■ Problem requirements
Could you update the material between the lines holding "Task: Open the Watch video tab icon" and "Action: pyautogui.click(x=298, y=451)", inclusive, so that "tab icon" becomes "tab button" and nothing else changes? Leave the pictures out of your answer.

■ Task data
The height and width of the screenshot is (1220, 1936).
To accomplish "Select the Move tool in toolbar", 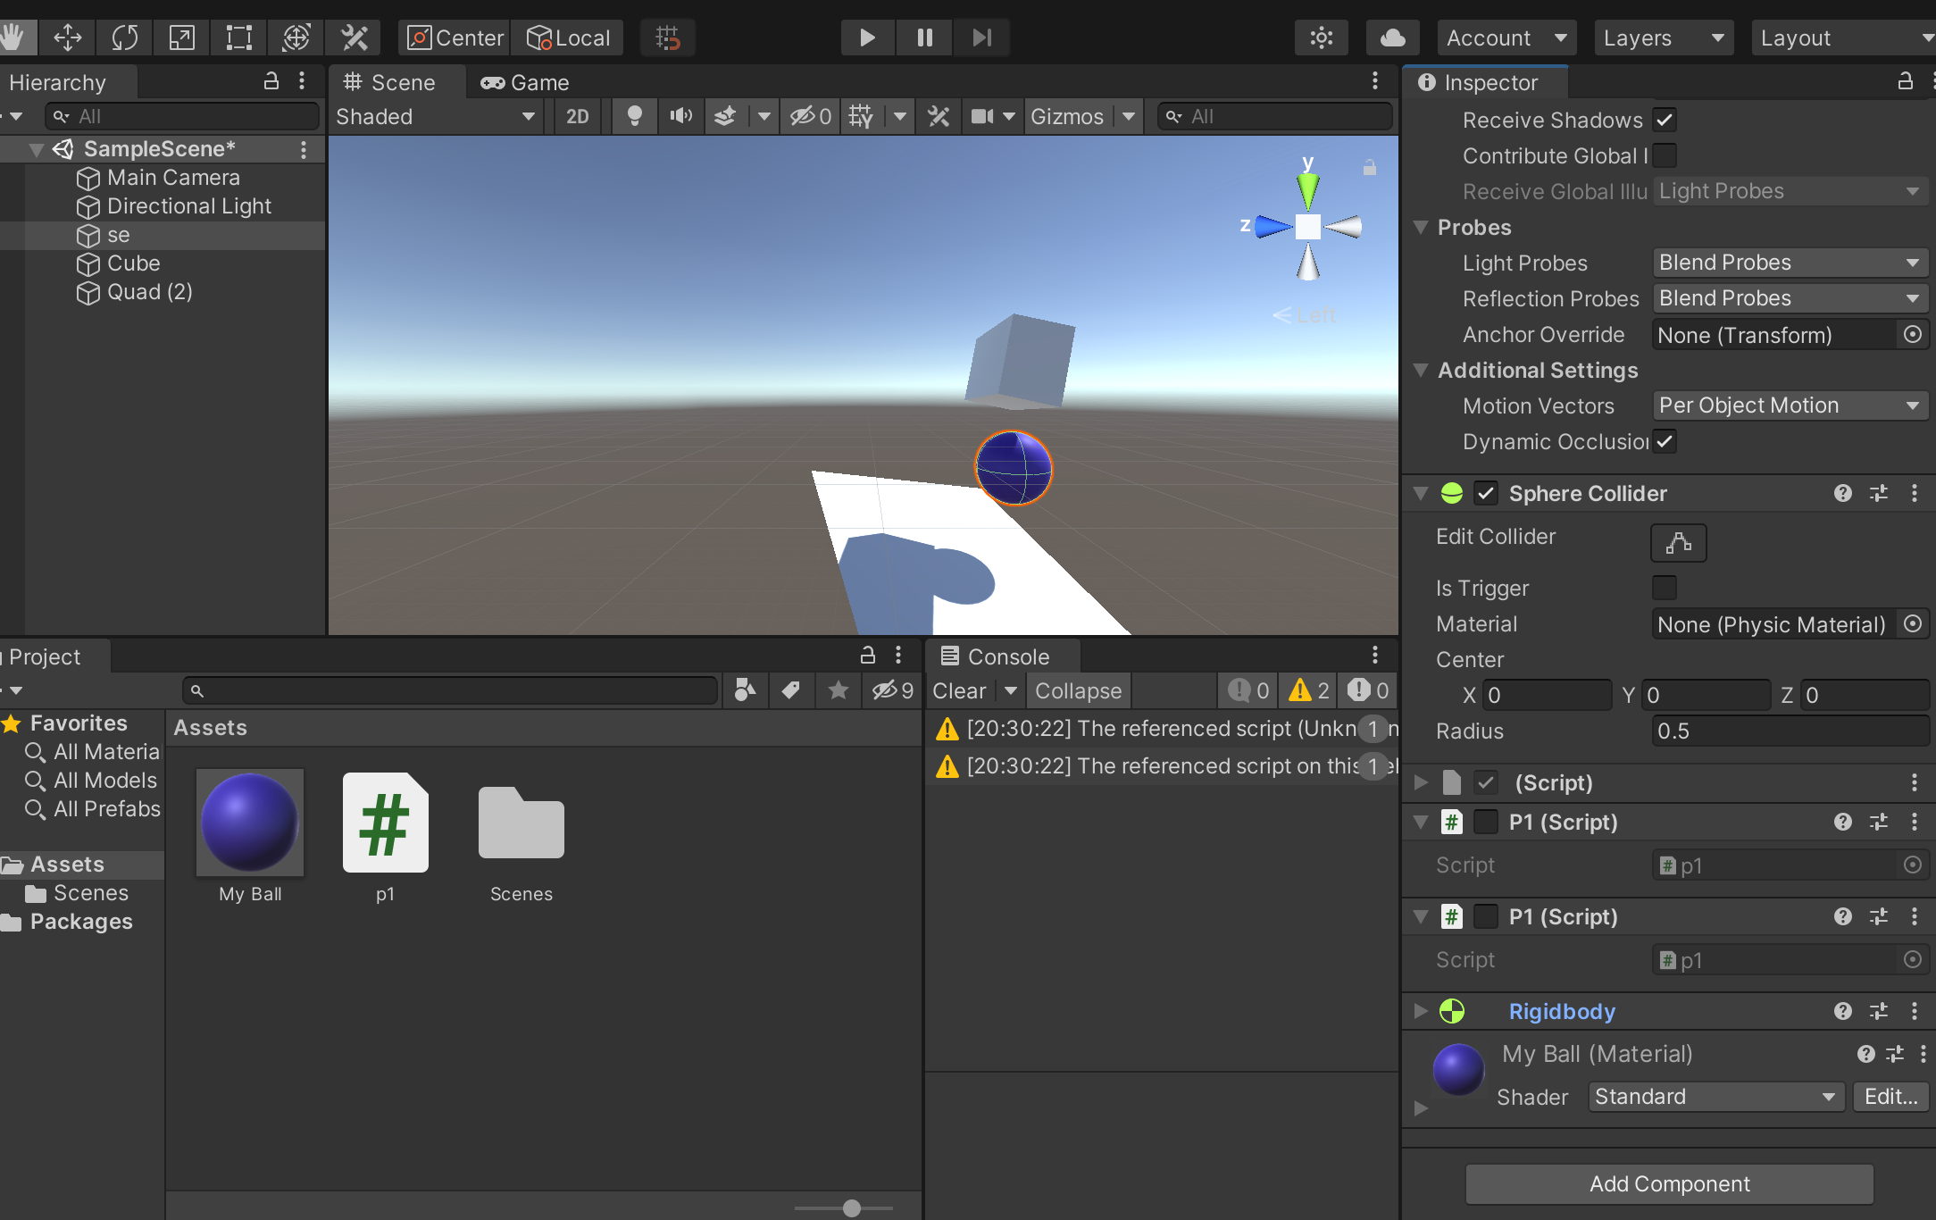I will (67, 38).
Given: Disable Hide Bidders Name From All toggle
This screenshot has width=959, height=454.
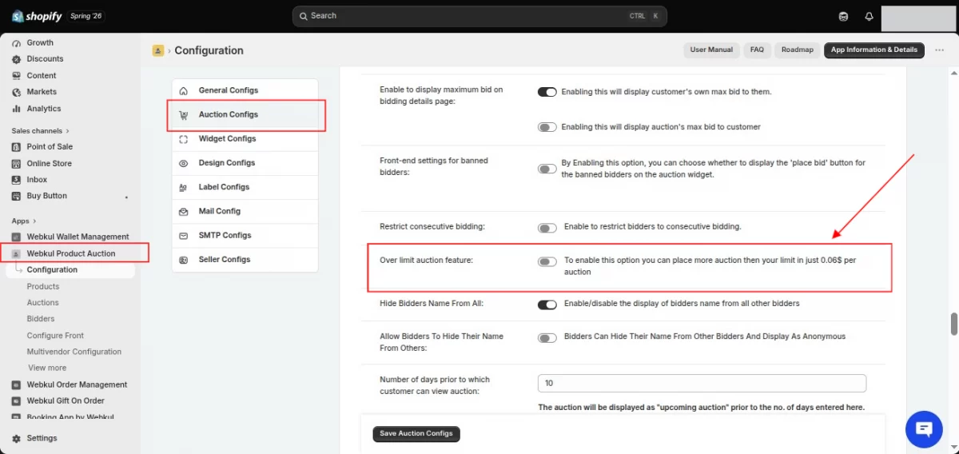Looking at the screenshot, I should [547, 305].
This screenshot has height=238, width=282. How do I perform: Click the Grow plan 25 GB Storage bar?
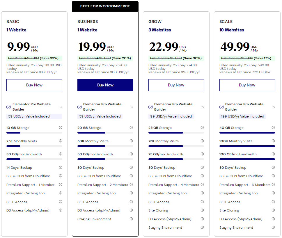[x=176, y=133]
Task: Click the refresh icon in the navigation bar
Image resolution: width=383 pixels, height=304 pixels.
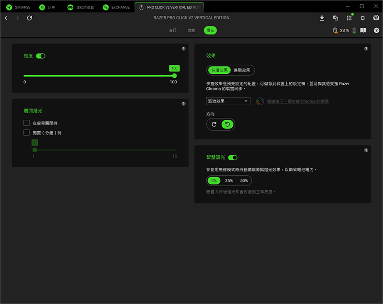Action: click(x=30, y=18)
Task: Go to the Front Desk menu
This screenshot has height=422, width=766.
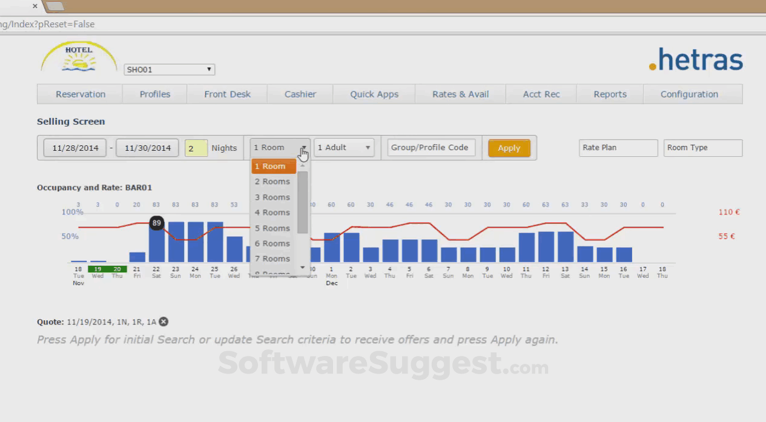Action: [x=227, y=94]
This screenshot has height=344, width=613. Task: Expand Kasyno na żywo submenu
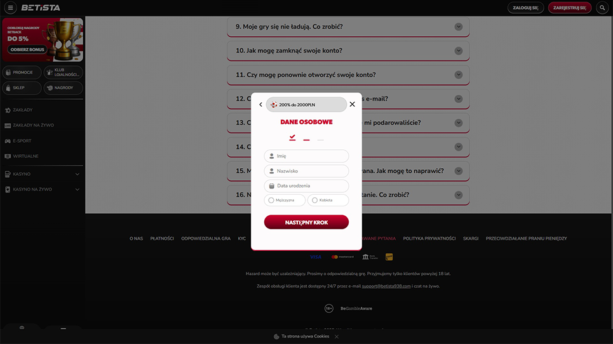pos(77,189)
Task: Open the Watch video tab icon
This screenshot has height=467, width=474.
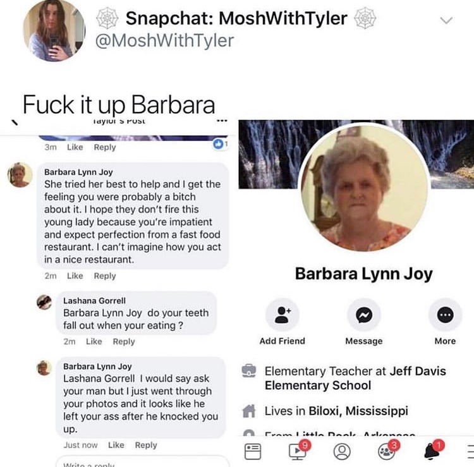Action: pyautogui.click(x=298, y=451)

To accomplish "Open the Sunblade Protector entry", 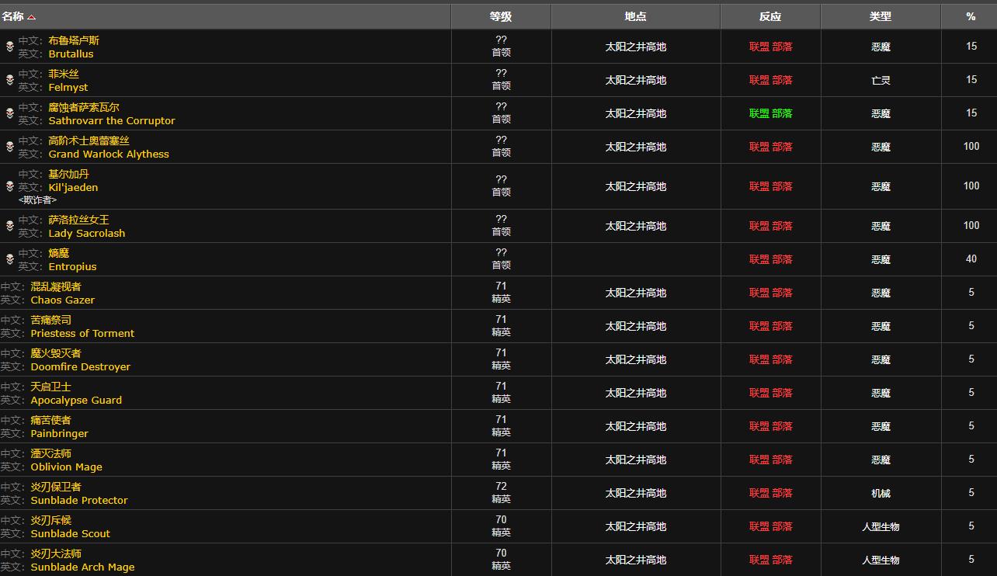I will pyautogui.click(x=78, y=500).
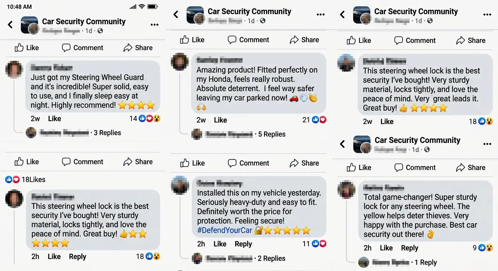This screenshot has width=498, height=271.
Task: Click the Like thumbs-up icon under the first post
Action: coord(19,48)
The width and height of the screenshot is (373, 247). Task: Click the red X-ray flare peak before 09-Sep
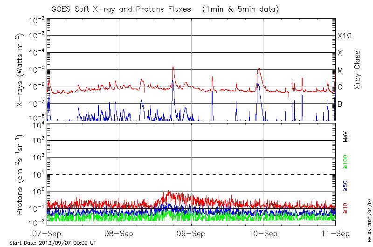click(173, 67)
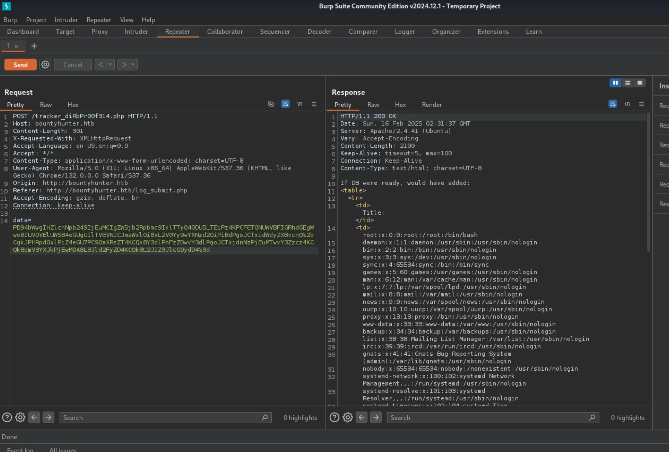Click the Response search input field
Image resolution: width=669 pixels, height=452 pixels.
pos(488,418)
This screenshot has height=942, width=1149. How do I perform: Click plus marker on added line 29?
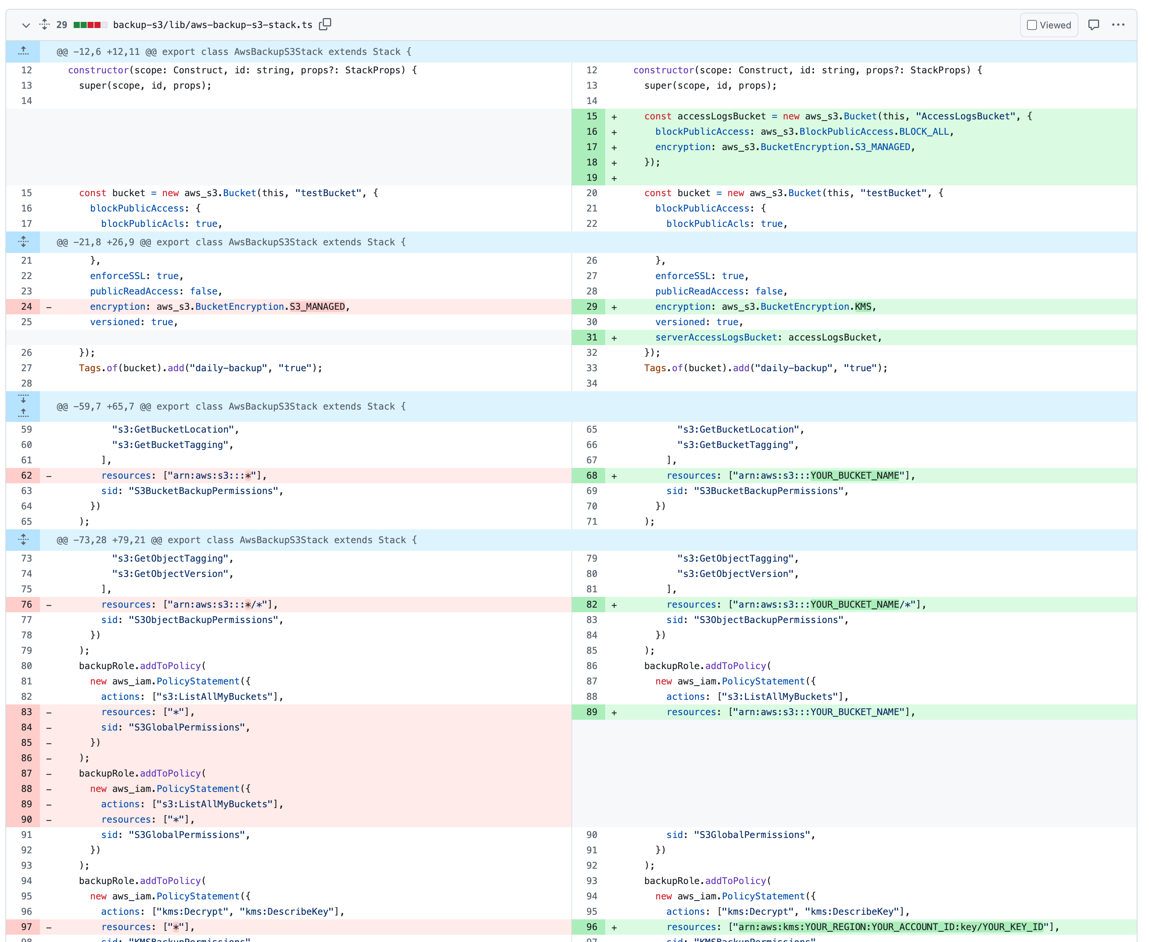614,307
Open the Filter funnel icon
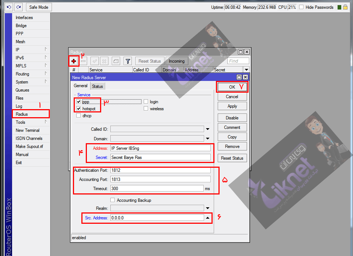The image size is (353, 256). tap(127, 61)
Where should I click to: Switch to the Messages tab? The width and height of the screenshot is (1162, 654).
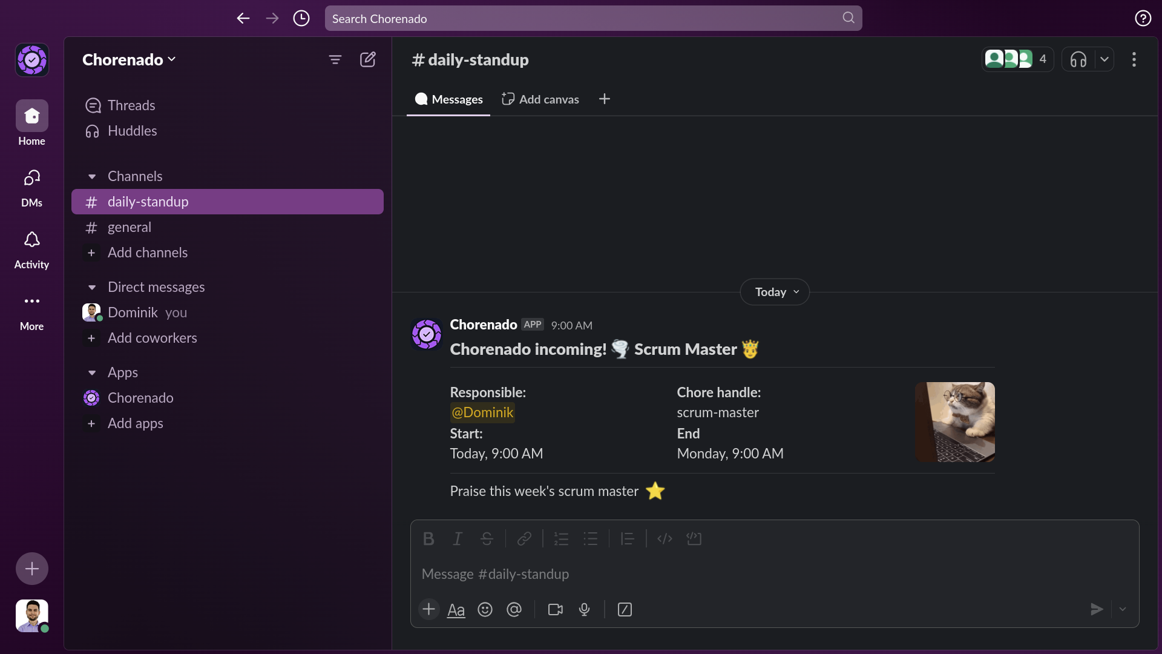coord(448,99)
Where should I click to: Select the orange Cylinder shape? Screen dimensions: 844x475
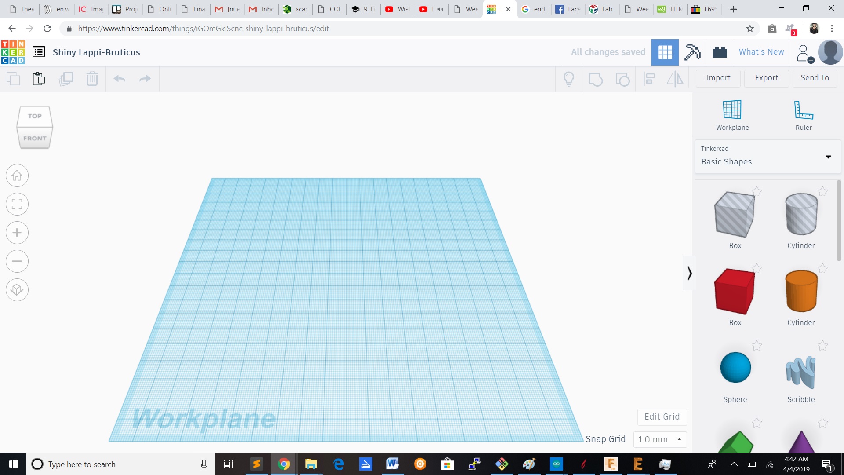point(801,291)
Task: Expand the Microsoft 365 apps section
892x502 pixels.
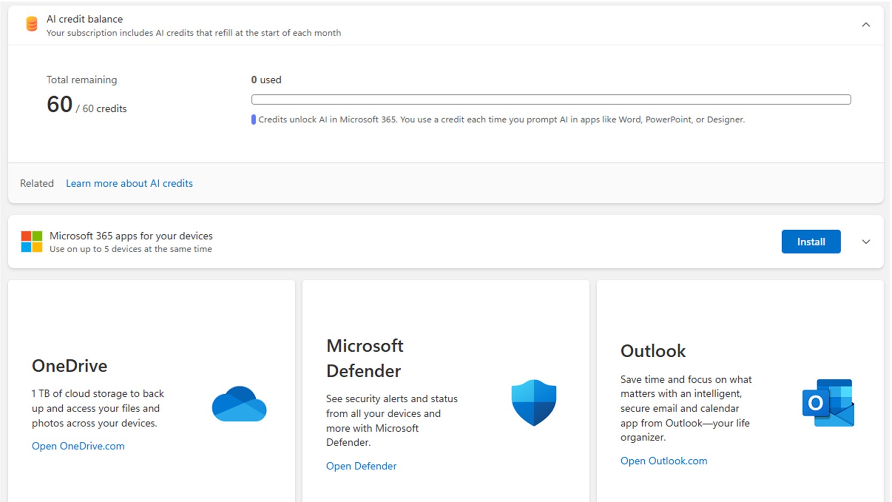Action: [866, 242]

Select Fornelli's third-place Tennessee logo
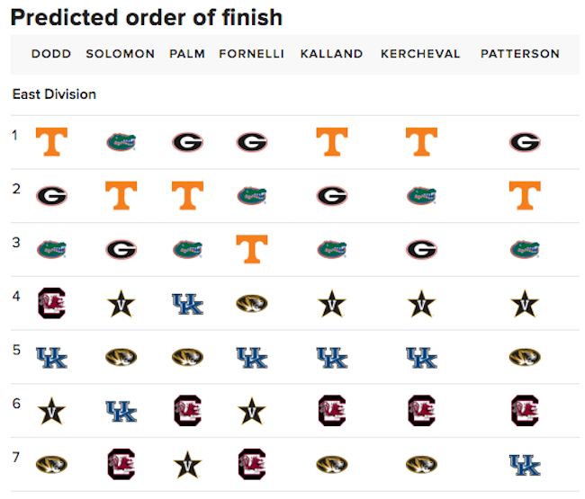coord(252,249)
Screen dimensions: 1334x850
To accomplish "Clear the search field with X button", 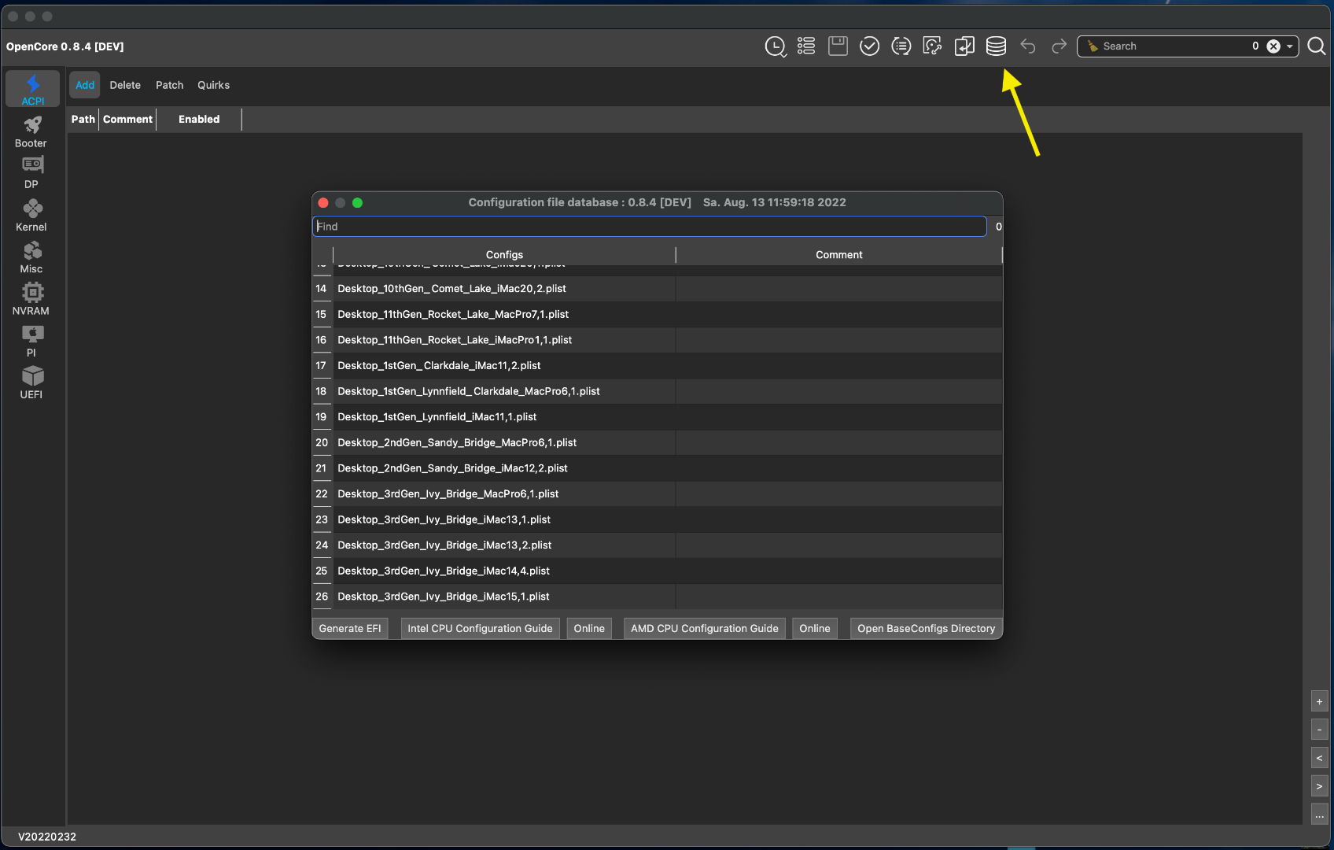I will pos(1273,46).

■ Problem solution
Task: Open the Watch video tab button
This screenshot has height=467, width=474.
Action: pyautogui.click(x=298, y=451)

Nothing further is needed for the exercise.